CIRCLES AND LINES: WRITING RECONCEIVED
"no longer the sole producers, stewards, and disseminators of knowledge or culture, universities are called upon to shape natively digital models of scholarly discourse for the newly emergent public spheres of the present era." (1)
As the information age has taken hold, thoughts, views and writings have gained a wider realm of dissemination than ever before. The internet and its databases have provided the knowledge of those who came before to all and any without a filter or intermediary. Thoughts and ideas are presented through an open door for all to enter and interact. The results of this openness have enacted many changes in all that we think and do, especially in the Digital Humanities. The antiquated idea that a writer constructs her writing as “original” and as an individualized piece of work is being challenged by the overwhelming flow and mixing of ideas by anyone and everyone. The idea of the individual owning a deed to an idea is being replaced by a common space occupied by all. In “The Geography of Thought,” Nisbett delineates the differences between Western individualist thinking and East Asian collective. It is in this light that I’d like to examine our traditional process of “original” writing, explore how the Digital Humanities is reconceiving that concept to a more collective framework and how this might change the landscape.
"They thought of themselves as individuals with distinctive properties, as units separate from others within the society, and in control of their own destinies." (2)
The history of the self-centric view-point dates back to the ancient Greeks. Due to their coastal location, they encountered people of varied cultures and ideas. As a result, there was often conflict that needed to be resolved. In order to facilitate this process, the society perfected the technique of debate to decide right and wrong, the truth was either this or that and the idea of individual took hold.
"Westerners are the protagonists of their autobiographical novels, Asians are merely cast members in movies touching on their existences." (3)
By contrast in China and other East Asian countries, the ethnic homogeneity and community based village life promoted harmony, a want to fit in and not be distinctive. In China, there was no need to figure out who was right, there was a need for The Golden Mean, the principle by which the extremes are undesirable and the goal is to live in a middle ground where the citizens can interact in cooperation with each other as part of a greater whole.
These different ways of existing help to frame our actions and interactions and have specifically influenced how we write.
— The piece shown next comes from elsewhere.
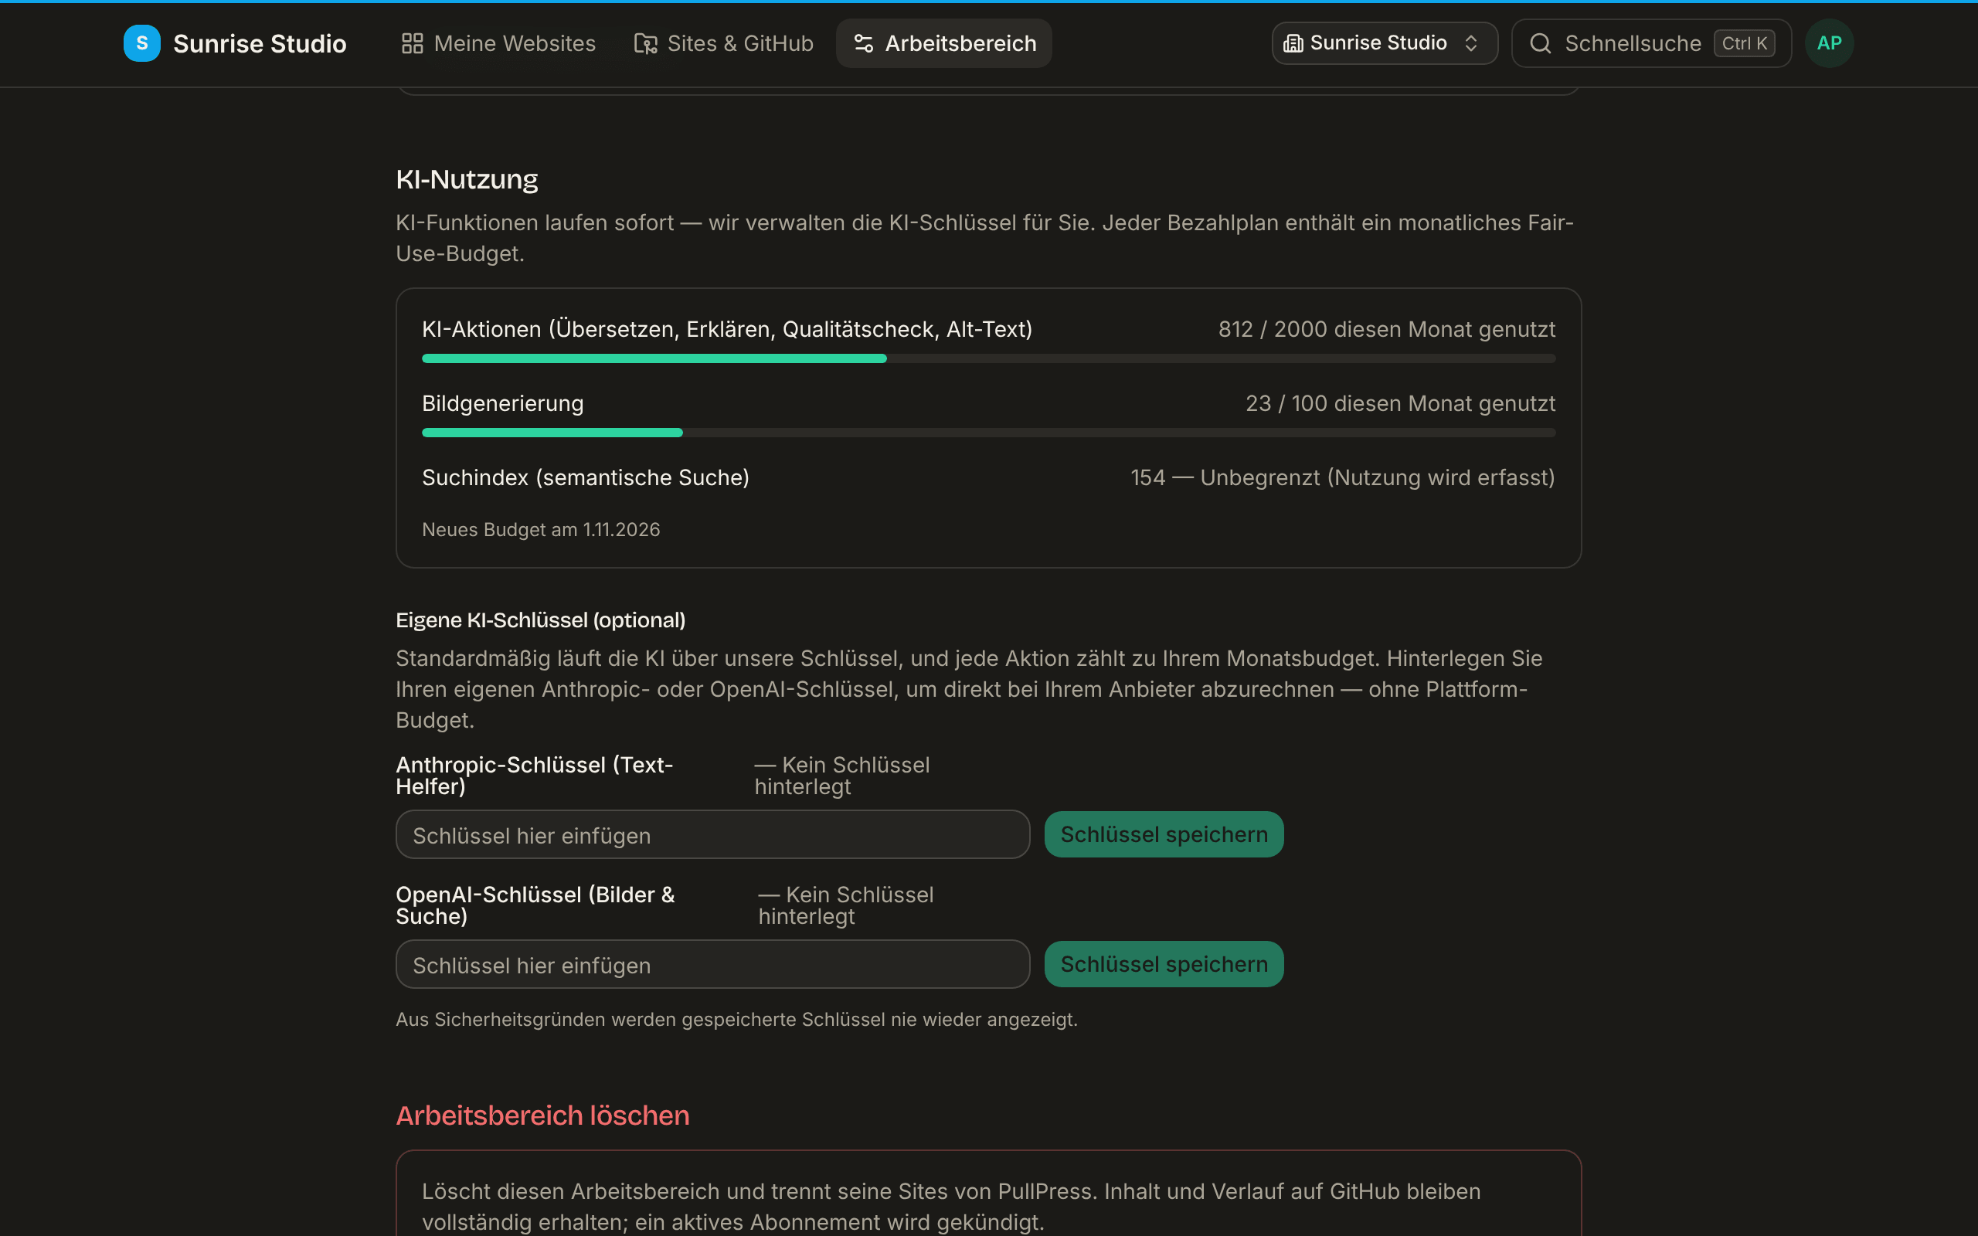Focus the Anthropic-Schlüssel input field
This screenshot has height=1236, width=1978.
[713, 835]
"…to rethink our authorship practices and our relationships to ourselves and our colleagues as authors, not only because the new digital technologies becoming dominant within the academy are rapidly facilitating new ways of working and new ways of imagining ourselves as we work, but also because such reconsidered writing practices might help many of us find more pleasure, and less anxiety, in the act of writing itself." (4)
In the Humanities, the process of writing an original piece of work has traditionally been an individualized process. We sit down to write something “original,” and when we finish, we may share it with the intended audience. In Katherine Fitzpatrick’s “Planned Obsolescence,” she argues that in light of the new digital publication age, the gates are now open and the old ways of producing individualized writing are being replaced by the new digital society. Peer review need not come from a select few, but may come from all. As she demonstrated by putting her book online for review as it was being written, there is now a different way of supporting the process of new ideas that hinges on collective practices. But is this new process really the best process? What if the collective view promotes complacency? Will we work as hard? Maybe there is no individual versus collective, but instead, a mixing of both.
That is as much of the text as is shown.